*PROBLEM STATEMENT:* Give back exactly the lines of the data below, starting with the line that has "You are a computer-use agent. Screen dimensions: 1854x542" and going on through the line that has "Task: Select 资料下载 in the top navigation".
****************
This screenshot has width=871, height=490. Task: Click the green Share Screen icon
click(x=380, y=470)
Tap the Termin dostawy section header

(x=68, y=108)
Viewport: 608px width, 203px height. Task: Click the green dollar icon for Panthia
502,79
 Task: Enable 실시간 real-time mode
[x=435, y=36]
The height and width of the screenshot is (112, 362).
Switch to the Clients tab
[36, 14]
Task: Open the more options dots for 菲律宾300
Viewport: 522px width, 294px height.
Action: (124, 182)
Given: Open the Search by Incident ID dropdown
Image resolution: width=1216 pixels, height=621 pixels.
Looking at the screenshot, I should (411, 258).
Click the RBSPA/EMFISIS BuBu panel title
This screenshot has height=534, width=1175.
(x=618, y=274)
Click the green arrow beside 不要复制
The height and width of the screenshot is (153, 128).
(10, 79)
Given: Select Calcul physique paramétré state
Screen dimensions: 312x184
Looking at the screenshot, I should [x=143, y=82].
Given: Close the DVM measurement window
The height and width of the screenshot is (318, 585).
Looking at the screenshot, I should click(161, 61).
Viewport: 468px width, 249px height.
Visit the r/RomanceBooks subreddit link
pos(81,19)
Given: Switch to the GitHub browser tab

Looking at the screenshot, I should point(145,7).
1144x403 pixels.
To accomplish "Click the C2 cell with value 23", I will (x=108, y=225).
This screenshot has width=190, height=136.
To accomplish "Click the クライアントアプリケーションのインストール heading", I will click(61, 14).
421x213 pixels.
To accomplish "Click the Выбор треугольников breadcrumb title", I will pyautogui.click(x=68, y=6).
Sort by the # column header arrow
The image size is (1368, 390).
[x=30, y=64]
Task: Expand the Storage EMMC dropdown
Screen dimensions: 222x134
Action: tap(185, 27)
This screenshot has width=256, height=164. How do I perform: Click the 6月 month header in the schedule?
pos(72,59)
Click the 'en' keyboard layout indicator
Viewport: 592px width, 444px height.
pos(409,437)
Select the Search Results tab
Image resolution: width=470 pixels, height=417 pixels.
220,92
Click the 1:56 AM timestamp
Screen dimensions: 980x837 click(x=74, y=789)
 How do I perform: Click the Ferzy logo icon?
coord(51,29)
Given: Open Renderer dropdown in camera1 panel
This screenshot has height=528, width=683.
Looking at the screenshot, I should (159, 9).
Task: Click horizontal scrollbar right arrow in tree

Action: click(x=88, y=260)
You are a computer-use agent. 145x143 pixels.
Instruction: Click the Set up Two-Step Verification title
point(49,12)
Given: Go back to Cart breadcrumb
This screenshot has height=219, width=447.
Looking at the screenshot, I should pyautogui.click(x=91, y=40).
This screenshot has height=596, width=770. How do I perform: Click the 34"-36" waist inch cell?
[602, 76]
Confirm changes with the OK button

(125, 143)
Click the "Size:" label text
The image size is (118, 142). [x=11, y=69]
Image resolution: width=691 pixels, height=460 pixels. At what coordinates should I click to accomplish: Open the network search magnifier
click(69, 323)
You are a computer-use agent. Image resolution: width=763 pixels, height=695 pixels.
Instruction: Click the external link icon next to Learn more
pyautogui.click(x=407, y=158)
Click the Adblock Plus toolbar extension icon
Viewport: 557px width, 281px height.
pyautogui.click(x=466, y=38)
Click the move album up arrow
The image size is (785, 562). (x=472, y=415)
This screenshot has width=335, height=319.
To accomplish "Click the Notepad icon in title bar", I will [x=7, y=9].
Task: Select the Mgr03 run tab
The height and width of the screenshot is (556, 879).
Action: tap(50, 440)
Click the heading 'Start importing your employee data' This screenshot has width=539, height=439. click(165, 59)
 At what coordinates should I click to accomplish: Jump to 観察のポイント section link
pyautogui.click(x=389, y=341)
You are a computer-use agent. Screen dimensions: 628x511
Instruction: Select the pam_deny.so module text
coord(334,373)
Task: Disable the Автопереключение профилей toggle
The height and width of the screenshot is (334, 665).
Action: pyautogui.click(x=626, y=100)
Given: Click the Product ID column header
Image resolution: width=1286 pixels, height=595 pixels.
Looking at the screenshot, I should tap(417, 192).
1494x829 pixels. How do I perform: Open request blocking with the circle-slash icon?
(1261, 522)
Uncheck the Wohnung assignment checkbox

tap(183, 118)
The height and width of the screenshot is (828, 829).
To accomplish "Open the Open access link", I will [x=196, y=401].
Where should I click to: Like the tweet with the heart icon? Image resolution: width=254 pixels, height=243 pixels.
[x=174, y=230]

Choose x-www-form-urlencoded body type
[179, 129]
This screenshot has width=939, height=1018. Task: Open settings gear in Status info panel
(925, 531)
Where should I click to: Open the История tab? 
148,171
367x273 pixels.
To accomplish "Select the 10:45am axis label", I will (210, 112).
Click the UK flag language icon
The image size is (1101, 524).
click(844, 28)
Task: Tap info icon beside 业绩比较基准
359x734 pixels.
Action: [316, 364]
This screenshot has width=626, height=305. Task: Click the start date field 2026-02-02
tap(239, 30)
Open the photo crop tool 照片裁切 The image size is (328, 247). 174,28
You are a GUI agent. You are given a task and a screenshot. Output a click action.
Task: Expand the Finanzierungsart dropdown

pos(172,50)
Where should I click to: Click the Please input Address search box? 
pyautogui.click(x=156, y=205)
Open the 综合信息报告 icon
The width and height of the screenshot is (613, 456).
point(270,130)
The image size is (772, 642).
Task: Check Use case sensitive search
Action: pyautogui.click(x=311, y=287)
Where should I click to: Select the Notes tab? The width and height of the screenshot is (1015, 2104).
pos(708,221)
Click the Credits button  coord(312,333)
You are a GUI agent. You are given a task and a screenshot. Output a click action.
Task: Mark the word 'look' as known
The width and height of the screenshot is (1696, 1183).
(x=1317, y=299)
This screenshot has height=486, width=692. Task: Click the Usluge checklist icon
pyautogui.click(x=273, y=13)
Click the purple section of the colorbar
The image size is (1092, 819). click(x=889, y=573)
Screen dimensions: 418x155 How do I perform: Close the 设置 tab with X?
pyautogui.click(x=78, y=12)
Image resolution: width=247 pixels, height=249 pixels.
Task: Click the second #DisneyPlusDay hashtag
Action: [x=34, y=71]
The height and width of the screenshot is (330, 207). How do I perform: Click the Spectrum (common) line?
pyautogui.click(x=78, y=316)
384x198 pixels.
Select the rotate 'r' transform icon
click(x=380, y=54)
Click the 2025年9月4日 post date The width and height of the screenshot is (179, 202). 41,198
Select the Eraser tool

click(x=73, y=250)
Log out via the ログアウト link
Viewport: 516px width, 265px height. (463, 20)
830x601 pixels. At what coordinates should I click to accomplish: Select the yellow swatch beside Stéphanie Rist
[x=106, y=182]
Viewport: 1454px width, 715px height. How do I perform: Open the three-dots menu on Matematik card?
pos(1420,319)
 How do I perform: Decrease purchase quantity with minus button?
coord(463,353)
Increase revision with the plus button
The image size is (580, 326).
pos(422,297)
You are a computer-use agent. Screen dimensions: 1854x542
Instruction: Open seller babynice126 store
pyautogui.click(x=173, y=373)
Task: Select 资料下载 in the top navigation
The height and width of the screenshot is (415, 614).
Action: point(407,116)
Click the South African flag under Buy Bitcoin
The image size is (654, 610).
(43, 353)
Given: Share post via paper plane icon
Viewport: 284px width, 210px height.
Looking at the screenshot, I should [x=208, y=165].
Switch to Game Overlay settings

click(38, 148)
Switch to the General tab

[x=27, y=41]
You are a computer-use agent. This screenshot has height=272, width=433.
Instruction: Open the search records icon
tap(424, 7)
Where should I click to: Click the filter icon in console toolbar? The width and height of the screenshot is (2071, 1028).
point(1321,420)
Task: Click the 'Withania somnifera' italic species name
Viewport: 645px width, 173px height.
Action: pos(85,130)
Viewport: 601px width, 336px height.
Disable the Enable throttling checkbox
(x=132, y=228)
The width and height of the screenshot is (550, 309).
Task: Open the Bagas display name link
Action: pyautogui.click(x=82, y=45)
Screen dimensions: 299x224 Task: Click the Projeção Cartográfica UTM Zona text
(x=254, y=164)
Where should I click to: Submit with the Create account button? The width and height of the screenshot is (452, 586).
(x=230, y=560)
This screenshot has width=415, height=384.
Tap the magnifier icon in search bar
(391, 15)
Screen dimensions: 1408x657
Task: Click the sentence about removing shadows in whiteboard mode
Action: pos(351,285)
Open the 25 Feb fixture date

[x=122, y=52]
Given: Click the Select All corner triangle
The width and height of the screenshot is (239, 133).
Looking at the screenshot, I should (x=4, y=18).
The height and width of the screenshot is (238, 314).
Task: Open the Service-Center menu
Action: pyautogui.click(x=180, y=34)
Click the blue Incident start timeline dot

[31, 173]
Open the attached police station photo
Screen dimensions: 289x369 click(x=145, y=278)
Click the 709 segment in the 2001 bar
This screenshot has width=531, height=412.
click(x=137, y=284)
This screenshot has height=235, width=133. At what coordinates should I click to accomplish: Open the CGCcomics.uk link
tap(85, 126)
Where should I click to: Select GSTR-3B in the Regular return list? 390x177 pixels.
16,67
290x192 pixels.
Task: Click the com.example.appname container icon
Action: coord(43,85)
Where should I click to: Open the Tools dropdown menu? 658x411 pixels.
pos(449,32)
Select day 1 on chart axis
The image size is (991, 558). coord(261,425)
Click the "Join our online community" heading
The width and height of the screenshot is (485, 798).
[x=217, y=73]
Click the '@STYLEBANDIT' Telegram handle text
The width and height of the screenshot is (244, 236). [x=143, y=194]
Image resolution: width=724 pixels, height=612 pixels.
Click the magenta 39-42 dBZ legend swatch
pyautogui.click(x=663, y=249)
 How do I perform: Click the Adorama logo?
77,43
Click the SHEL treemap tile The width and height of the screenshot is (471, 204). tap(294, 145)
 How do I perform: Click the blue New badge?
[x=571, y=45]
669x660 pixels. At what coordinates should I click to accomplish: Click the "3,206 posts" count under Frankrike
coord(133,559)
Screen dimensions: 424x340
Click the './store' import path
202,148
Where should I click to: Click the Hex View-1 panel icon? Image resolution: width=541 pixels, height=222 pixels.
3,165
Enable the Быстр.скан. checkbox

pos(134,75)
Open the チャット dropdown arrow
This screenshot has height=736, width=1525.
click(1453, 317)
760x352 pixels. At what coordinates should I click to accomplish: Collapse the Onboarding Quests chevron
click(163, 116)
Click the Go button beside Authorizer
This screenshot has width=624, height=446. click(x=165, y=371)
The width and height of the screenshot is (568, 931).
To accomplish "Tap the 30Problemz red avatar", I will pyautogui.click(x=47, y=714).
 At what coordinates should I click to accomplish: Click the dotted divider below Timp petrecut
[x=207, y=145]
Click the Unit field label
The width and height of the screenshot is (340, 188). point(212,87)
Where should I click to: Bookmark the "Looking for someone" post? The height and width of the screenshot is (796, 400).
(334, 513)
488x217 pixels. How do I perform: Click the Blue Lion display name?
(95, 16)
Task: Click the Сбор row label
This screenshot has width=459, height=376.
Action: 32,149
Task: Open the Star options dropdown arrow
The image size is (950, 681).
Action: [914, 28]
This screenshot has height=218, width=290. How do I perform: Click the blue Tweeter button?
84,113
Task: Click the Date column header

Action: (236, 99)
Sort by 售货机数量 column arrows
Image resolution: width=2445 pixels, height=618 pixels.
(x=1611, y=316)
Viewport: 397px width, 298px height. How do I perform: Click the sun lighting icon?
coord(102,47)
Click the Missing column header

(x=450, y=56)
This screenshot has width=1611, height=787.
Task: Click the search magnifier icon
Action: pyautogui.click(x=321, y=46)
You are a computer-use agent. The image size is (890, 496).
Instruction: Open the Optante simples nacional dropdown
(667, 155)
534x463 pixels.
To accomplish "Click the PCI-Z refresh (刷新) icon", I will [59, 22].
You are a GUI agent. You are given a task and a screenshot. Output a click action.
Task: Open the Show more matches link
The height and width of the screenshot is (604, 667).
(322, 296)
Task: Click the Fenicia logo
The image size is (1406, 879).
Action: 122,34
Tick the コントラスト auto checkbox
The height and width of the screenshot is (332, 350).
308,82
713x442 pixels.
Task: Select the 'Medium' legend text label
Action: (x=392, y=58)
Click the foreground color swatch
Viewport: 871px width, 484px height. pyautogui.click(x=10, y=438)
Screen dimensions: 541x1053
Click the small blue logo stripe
****************
*RESULT OF THIS TASK:*
You are a computer-use agent. Screen dimensions: 1854x542
Instruction: Open seller babynice126 store
pyautogui.click(x=173, y=373)
Task: Select 资料下载 in the top navigation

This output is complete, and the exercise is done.